I have watched pro chainsaw guys, they seem to run a quck file at lunch and when the wrap up. all by hand, allways just visual. I have no idea if / when they use a machine to sharpen, and if they do that themselves.

This all goes to my questions. This past year on my large bar (36") I have decided to sharpen on the bar, with the dremel. So far so good. I figure at the end of the year I take the chain in and get it "professionally" sharpened. Likewise I am mulling over doing the same on my 14" saw as well.

In the past, I have a wall of chains (at least 4 per machine) and when the blade gets dull I would pull it off, put another on and put it in the "to be sharpened" pile, and then one evening sit in front of my bench mounted sharpener and put on a new edge.

Now i am wondering if I should ever bother taking the chain off, and if it is OK to continue to procede with my sharpening system, or if I should make change.

Guess I am asking what do other people do.
 
   / Chainsaw Sharpening question #2  
I use a dremel to sharpen my chains on the saw. I keep them in rotation. I use one when it needs sharpened I sharpen on the saw then take it off and put the other chain on. Rotate the bar at that time too. I prefer the hollow ground finish I get with the dremel as opposed to the flat edge from the sharpening machine.
 
   / Chainsaw Sharpening question #3  
I use a Timberline sharpener. It works great. I think it cost about $90 and if something happened to it I would buy another one. I tried sharpening by hand and my chains always cut crooked. I can do better with the 3/8 full chisel on the big saw, but still not as good as the Timberline. I highly recommend against having the chain professionally sharpened. They will change the profile and next time you sharpen it it will defeat the point of having it professionally sharpened.

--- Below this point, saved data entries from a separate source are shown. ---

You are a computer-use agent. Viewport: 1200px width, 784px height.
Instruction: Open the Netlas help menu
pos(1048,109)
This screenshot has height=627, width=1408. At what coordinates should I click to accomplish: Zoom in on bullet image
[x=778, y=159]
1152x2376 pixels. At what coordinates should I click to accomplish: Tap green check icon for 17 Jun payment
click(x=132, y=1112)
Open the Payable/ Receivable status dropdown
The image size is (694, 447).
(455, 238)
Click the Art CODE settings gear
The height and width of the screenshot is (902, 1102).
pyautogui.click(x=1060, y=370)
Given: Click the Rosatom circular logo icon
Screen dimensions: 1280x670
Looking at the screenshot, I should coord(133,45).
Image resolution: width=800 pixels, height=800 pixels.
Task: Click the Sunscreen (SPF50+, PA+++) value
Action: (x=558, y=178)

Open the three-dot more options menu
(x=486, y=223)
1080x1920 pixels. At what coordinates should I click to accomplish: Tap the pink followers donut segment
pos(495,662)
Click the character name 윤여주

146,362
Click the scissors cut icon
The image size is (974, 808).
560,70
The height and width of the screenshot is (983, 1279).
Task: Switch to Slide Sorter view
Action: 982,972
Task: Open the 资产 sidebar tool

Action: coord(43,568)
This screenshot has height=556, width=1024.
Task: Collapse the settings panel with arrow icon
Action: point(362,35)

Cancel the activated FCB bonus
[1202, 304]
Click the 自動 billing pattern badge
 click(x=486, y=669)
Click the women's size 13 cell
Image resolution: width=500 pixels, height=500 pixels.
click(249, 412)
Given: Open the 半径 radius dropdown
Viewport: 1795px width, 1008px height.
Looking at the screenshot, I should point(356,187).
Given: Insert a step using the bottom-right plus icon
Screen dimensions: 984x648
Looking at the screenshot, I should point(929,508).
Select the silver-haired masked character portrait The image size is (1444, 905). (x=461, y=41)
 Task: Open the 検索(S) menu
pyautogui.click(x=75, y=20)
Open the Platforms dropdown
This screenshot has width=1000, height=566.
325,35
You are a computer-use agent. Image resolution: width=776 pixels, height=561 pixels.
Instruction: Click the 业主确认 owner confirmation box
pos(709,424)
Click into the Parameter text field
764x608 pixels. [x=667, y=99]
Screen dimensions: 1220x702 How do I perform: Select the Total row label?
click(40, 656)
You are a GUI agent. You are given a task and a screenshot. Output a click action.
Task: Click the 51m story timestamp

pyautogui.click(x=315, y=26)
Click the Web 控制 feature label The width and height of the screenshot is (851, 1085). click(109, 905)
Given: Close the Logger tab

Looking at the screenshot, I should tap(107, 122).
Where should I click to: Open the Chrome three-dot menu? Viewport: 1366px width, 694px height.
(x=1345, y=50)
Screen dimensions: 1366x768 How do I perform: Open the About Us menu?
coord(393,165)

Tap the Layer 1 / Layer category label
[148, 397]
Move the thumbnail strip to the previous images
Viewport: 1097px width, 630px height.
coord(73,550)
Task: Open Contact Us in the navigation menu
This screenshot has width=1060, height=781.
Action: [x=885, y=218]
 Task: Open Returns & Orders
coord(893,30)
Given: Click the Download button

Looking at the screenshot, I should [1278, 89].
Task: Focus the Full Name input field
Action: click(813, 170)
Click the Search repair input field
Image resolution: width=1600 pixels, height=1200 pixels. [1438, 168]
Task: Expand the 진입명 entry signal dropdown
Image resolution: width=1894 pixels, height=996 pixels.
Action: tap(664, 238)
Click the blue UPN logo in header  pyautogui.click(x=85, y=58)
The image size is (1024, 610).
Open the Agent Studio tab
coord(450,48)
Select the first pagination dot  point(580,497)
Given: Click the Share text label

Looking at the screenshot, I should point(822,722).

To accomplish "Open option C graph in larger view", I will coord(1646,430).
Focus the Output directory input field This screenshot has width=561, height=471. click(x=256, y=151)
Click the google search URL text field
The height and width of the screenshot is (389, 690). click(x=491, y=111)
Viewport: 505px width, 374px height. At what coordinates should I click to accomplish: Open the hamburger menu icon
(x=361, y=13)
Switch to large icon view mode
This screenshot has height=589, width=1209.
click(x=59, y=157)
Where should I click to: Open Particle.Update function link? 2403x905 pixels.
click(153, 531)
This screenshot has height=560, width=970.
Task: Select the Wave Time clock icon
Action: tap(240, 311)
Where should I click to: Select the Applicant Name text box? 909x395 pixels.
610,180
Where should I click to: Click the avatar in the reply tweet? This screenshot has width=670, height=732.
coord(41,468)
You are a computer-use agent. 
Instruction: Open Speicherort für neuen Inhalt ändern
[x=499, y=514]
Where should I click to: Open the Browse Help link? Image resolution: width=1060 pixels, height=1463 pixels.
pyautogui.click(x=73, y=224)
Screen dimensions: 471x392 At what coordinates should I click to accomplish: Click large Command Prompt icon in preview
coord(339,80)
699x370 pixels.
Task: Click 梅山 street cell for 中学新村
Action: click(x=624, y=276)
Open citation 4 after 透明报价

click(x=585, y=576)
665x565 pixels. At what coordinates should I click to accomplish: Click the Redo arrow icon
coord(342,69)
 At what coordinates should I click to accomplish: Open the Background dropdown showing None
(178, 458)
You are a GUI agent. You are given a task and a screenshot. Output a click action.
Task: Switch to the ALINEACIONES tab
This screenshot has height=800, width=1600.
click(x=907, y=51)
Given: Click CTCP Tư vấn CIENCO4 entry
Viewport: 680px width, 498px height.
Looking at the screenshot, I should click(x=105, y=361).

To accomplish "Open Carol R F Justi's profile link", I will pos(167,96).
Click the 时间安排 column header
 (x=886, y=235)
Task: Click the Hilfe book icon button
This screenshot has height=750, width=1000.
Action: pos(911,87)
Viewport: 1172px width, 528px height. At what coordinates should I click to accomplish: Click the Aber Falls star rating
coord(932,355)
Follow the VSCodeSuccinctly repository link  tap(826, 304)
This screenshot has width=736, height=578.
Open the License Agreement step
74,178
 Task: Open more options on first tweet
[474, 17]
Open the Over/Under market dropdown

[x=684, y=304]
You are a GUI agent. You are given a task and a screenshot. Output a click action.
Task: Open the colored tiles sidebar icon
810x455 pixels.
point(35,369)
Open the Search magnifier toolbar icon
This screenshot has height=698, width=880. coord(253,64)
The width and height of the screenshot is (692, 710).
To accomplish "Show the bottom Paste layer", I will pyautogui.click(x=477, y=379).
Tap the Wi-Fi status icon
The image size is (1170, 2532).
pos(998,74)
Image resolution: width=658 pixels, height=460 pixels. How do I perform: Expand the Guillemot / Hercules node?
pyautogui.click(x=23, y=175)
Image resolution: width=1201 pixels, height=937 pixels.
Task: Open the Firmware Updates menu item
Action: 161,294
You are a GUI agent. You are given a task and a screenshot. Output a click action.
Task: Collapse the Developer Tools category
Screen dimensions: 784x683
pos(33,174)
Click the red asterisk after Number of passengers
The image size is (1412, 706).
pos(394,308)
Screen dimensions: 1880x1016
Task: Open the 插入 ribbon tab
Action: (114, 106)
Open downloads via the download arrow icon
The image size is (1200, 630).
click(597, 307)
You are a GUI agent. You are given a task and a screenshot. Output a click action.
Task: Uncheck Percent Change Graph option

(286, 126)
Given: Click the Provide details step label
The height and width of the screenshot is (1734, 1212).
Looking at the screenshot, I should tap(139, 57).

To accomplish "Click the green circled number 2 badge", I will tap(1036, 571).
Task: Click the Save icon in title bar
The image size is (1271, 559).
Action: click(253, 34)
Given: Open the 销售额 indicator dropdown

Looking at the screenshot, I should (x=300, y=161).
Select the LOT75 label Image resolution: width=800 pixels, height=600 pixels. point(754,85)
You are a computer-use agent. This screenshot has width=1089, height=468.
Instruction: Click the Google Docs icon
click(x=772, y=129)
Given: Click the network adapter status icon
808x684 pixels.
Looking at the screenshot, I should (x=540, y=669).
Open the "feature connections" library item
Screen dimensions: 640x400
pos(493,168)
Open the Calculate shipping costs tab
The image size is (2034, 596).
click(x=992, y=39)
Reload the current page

There aren't any local guys that can do a good job. I'd be cheaper to toss the chain in the trash and buy another one VS paying two way shipping and the sharpening guy. I wouldn't actually toss it, I'd save it for a job likely to ruin a chain.

image-100470605.jpg
 
   / Chainsaw Sharpening question #4  
Sharpening with a file in a file holder isn't difficult once someone shows you how. Then you can sharpen on the bar out in the woods, no vise or power needed and you can sharpen every couple of gas fill-up's or so, whilst you are working.
Keep the file horizontal to the bar and at the angle notched on the guide. I do 3 forward strokes per tooth.
Stihl dealer told me it was the best sharpened saw he had seen, but i guess he says that to all the guys.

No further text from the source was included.